How to Document the Screw Plan

In Onshape, take a screenshot of each major joint with dimension annotations showing:

These screenshots go in the handoff document and in the notebook. A builder can match the screenshot to the physical robot and assemble the joint correctly without asking.

⚠️
Loctite rule: Apply Loctite Blue (242) to any structural screw that experiences vibration. This includes all drive frame screws, motor mount screws, and arm pivot screws. Mark these on your screw plan with “L”. Never use Red (271) — it is permanent and requires heat to remove.
// Section 04
Fabrication Notes
Custom parts — gussets, plates, brackets — need to be cut or drilled. Fabrication notes tell whoever is cutting exactly what to make and how to make it right the first time.

What Needs a Fabrication Note?

Custom Plate Design in Onshape

🔄 Step 1 — Sketch
In a Part Studio, create a new sketch on the XZ plane. Draw the plate outline and all holes as circles. Use exact dimensions referenced to the 0.5” VEX hole grid.
🔄 Step 2 — Extrude
Extrude the plate to the material thickness — typically 0.125” for polycarbonate sheet, 0.090” for aluminum sheet. Use “Remove” for the hole extrudes.
🔄 Step 3 — Drawing
Create an Onshape Drawing from the part. Add dimension annotations to every edge and hole. Export as PDF — this is your cutting template and notebook evidence.
🔄 Step 4 — Material
Specify the material in the fab note: “Polycarbonate, 1/8” sheet” or “6061 aluminum, 0.090” sheet.” Cutting method: hand cut with polycarbonate cutter, CNC router, or laser cutter.
⚙ STEM HighlightEngineering: GD&T and Manufacturing Tolerances
Professional engineering drawings use Geometric Dimensioning and Tolerancing (GD&T) — a system for specifying exactly how much a fabricated part is allowed to deviate from the design. A hole position might be specified as ±0.005”. For VRC custom parts, you don’t need full GD&T — but you do need to specify tolerances for critical dimensions. A ¼” bearing bore needs to be ±0.002”. A structural clearance hole can be ±0.030”. Understanding which dimensions are critical is the difference between a part that works and one that doesn’t fit.
🎤 Interview line: “When we design custom gussets and mounting plates, we create Onshape drawings with full dimensions and specify material thickness and cutting method. This documentation means anyone can fabricate the part from the drawing — we’re not guessing measurements during the build.”
// Section 05
CAD Evidence for the Notebook
Every CAD artifact you produce is potential notebook evidence. Here’s exactly what to capture at each EDP phase so your notebook is CAD-backed throughout the season.

CAD Evidence by EDP Phase

🔎Identify Problem
CAD evidence: Screenshot of the existing design (or a blank field) showing what constraints you are working within. Annotate max size limits, game element dimensions, scoring zone positions.
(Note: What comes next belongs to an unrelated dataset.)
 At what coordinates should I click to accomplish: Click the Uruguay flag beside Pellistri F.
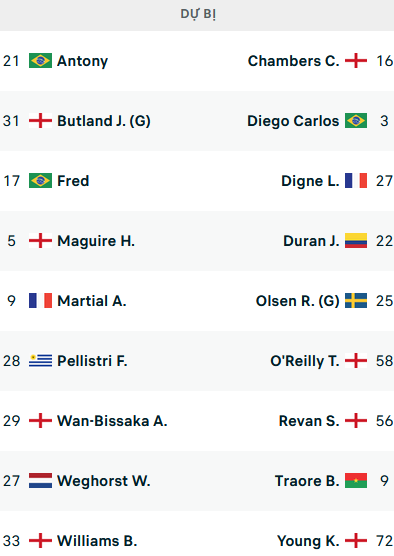coord(40,361)
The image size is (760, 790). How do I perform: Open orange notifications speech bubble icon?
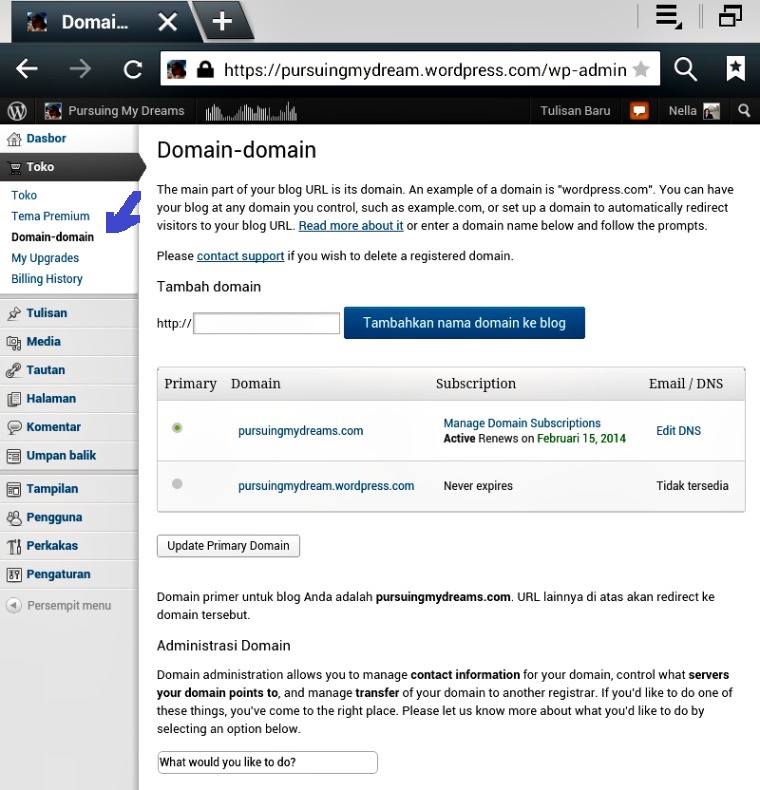pos(639,111)
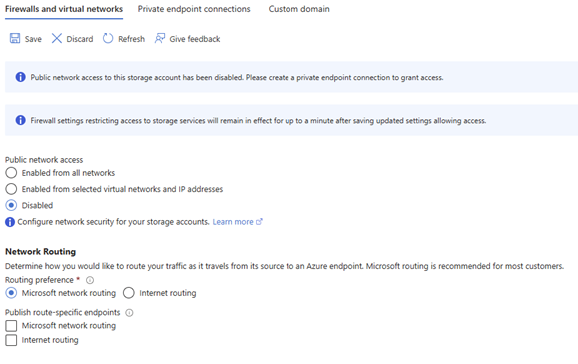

This proves you analyzed the problem before designing.
💡Brainstorm
CAD evidence: Quick concept screenshots of 3+ designs. These don’t need to be polished — rough assemblies showing the core idea are fine. Label each concept with its name and key characteristics. Include the paper sketch that preceded the CAD.
Select Best Solution
CAD evidence: Decision matrix screenshot (all three concepts, weighted criteria, scores). Annotated comparison views showing the key differences between concepts A, B, and C. Written rationale referencing specific matrix criteria.
🔧Build & Program
CAD evidence: Final CAD screenshots — top-down, isometric, and detail views with dimensions annotated. BOM screenshot. Screw plan screenshots. Fabrication drawings for custom parts. Compare CAD vs physical build photo — this proves the build followed the design.
🔬Test & Iterate
CAD evidence: Version history screenshots showing what changed between CAD v1 and v2. Annotated comparison views showing exactly what was modified and why. This is the iteration evidence judges score under “Repeat Design Process.”
🏆
The Design Award connection: The RECF rubric’s Expert column requires “multiple detailed diagrams with pros/cons and research backing.” CAD screenshots with annotations are exactly these diagrams. A notebook with 5+ EDP cycles each backed by CAD evidence — concepts, decision matrices, final designs, iteration comparisons — scores Expert in multiple rubric rows simultaneously.